Abstract
CONSPECTUS: Nature has established a sustainable way to maintain aerobic life on earth by
inventing one of the most sophisticated biological processes, namely, natural photosynthesis,
which delivers us with organic matter and molecular oxygen derived from the two abundant
resources sunlight and water. The thermodynamically demanding photosynthetic water
splitting is catalyzed by the oxygen-evolving complex in photosystem II (OEC-PSII), which
comprises a distorted tetramanganese−calcium cluster (CaMn4O5) as catalytic core. As an
ubiquitous concept for fine-tuning and regulating the reactivity of the active site of
metalloenzymes, the surrounding protein domain creates a sophisticated environment that
promotes substrate preorganization through secondary, noncovalent interactions such as
hydrogen bonding or electrostatic interactions. Based on the high-resolution X-ray structure of
PSII, several water channels were identified near the active site, which are filled with extensive
hydrogen-bonding networks of preorganized water molecules, connecting the OEC with the
protein surface. As an integral part of the outer coordination sphere of natural
metalloenzymes, these channels control the substrate and product delivery, carefully regulate the proton flow by promoting
pivotal proton-coupled electron transfer processes, and simultaneously stabilize short-lived oxidized intermediates, thus highlighting
the importance of an ordered water network for the remarkable efficiency of the natural OEC.

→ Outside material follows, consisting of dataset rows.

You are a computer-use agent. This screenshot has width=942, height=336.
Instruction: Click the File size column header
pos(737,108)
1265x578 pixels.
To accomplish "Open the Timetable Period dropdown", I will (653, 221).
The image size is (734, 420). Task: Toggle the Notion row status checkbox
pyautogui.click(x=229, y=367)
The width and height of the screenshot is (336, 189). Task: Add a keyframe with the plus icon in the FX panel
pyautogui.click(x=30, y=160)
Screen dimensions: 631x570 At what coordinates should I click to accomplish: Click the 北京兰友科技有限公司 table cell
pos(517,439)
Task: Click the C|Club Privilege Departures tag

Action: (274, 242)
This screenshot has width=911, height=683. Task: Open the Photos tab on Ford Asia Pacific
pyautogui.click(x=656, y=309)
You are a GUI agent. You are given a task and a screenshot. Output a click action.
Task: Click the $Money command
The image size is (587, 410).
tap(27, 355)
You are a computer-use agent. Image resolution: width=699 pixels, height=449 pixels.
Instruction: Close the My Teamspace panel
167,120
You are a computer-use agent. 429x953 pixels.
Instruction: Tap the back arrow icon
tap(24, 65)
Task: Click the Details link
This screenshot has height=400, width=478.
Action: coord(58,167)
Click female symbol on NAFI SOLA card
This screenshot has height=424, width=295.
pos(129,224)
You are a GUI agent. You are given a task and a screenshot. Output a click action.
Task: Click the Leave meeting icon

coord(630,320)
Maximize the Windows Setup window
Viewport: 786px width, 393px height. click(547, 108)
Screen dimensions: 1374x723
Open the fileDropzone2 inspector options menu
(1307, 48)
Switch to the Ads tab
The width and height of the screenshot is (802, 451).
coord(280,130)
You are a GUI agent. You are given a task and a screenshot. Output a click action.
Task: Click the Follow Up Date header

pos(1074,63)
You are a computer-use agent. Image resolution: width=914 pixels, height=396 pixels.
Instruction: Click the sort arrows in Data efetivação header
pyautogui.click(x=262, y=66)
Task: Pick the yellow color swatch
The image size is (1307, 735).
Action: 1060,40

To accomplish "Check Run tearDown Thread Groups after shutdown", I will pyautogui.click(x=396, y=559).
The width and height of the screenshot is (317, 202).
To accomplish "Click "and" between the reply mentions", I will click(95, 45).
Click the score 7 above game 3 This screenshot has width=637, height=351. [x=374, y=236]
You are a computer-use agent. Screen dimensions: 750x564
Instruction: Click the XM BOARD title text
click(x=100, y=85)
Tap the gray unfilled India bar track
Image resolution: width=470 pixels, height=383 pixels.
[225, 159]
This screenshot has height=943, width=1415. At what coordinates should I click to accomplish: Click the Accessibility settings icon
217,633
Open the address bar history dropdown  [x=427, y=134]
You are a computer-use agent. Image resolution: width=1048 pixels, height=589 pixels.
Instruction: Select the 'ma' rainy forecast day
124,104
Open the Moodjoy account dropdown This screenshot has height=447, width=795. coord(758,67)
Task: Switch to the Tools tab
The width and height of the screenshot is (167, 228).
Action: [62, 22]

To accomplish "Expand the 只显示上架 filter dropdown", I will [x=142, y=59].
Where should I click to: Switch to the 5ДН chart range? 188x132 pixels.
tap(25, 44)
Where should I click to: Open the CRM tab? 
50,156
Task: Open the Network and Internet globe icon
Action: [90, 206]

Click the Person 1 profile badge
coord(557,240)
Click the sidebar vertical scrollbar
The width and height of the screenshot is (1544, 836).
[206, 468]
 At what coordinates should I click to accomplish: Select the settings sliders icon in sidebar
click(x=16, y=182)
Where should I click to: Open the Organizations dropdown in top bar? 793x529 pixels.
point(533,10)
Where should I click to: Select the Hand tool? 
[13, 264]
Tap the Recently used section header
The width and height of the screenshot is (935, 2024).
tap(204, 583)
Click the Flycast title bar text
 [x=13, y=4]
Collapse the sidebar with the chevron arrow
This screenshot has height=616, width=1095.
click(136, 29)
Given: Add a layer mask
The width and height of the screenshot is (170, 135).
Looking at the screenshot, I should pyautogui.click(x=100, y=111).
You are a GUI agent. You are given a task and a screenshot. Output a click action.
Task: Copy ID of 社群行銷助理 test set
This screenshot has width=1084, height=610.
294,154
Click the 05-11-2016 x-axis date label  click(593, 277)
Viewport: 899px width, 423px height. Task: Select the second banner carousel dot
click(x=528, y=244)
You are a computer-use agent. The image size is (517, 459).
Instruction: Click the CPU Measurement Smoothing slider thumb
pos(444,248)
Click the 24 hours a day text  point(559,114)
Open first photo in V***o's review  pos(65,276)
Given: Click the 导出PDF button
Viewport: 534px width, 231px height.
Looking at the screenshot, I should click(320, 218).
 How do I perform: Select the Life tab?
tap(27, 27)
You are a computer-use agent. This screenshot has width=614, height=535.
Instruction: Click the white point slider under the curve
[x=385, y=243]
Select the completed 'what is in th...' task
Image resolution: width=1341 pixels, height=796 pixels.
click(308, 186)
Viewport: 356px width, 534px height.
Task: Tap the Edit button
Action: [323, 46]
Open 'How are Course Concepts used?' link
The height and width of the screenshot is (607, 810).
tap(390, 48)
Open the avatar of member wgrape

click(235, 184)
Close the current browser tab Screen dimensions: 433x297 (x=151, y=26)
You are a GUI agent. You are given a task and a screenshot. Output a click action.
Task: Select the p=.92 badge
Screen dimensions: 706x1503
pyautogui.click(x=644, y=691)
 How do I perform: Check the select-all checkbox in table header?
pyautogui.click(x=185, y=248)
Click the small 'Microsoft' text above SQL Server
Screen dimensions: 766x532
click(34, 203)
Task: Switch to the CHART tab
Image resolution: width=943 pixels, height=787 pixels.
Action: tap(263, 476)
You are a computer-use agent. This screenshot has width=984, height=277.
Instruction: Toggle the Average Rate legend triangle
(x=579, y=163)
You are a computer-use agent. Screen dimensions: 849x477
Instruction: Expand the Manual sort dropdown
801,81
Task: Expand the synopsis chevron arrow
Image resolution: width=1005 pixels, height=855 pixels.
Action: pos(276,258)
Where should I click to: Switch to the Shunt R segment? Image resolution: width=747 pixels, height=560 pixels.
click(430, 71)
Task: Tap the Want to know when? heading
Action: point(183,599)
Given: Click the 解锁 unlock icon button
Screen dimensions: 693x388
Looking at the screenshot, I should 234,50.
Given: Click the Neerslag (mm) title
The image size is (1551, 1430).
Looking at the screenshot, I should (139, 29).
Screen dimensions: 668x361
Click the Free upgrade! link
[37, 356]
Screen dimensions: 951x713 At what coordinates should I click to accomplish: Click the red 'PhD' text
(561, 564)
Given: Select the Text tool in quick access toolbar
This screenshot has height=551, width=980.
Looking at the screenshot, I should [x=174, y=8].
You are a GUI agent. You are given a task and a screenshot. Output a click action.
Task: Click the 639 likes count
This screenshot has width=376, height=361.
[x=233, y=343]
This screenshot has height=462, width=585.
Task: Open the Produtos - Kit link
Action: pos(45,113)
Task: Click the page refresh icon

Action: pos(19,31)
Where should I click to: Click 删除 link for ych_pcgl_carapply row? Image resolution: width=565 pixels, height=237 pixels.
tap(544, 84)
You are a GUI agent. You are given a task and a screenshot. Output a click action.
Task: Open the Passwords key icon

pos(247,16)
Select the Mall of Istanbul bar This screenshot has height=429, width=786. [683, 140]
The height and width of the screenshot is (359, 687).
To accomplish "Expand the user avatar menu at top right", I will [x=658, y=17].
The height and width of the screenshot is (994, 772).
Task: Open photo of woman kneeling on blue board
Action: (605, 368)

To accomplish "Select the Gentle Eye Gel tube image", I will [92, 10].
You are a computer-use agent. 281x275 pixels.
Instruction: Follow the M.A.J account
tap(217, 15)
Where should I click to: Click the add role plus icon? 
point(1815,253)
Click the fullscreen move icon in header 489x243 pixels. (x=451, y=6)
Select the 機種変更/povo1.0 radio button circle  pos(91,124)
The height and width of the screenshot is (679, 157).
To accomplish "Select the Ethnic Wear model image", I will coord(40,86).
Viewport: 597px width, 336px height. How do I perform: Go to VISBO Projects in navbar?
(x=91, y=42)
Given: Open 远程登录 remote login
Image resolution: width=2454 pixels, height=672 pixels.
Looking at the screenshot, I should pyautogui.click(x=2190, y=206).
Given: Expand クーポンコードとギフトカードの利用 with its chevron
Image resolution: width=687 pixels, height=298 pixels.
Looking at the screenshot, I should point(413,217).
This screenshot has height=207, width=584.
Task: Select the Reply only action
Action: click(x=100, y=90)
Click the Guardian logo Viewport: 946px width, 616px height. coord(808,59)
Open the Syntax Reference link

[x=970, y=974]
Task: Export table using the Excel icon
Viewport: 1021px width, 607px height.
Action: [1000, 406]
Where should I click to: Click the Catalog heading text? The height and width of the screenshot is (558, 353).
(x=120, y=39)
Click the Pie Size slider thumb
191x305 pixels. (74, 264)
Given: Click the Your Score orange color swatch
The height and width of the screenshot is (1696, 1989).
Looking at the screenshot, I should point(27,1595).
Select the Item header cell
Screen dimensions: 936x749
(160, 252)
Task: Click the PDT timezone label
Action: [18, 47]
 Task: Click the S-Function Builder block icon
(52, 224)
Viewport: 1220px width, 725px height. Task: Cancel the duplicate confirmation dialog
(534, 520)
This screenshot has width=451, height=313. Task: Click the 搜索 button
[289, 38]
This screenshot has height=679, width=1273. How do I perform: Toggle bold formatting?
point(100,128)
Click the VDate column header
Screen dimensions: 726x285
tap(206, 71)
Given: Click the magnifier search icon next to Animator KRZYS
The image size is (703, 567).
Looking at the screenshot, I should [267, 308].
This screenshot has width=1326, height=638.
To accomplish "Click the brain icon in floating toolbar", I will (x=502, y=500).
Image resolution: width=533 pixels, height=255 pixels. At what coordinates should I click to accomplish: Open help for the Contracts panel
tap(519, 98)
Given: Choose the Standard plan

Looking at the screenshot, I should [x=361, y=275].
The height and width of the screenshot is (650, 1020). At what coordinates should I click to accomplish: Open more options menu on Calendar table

Transferring this concept from nature to the engineering of artificial metal catalysts for fuel production has fostered the fascinating
field of metallosupramolecular chemistry by generating defined cavities that conceptually mimic enzymatic pockets. However, the
application of supramolecular approaches to generate artificial water oxidation catalysts remained scarce prior to our initial reports,
since such molecular design strategies for efficient activation of substrate water molecules in confined nanoenvironments were
lacking. In this Account, we describe our research efforts on combining the state-of-the art Ru(bda) catalytic framework with
structurally programmed ditopic ligands to guide the water oxidation process in defined metallosupramolecular assemblies in spatial
proximity. We will elucidate the governing factors that control the quality of hydrogen-bonding water networks in multinuclear
cavities of varying sizes and geometries to obtain high-performance, state-of-the-art water oxidation catalysts. Pushing the boundaries
of artificial catalyst design, embedding a single catalytic Ru center into a well-defined molecular pocket enabled sophisticated water
preorganization in front of the active site through an encoded basic recognition site, resulting in high catalytic rates comparable to
those of the natural counterpart OEC-PSII.
To fully explore their potential for solar fuel devices, the suitability of our metallosupramolecular assemblies was demonstrated under
(electro)chemical and photocatalytic water oxidation conditions. In addition, testing the limits of structural diversity allowed the
fabrication of self-assembled linear coordination oligomers as novel photocatalytic materials and long-range ordered covalent organic
framework (COF) materials as recyclable and long-term stable solid-state materials for future applications.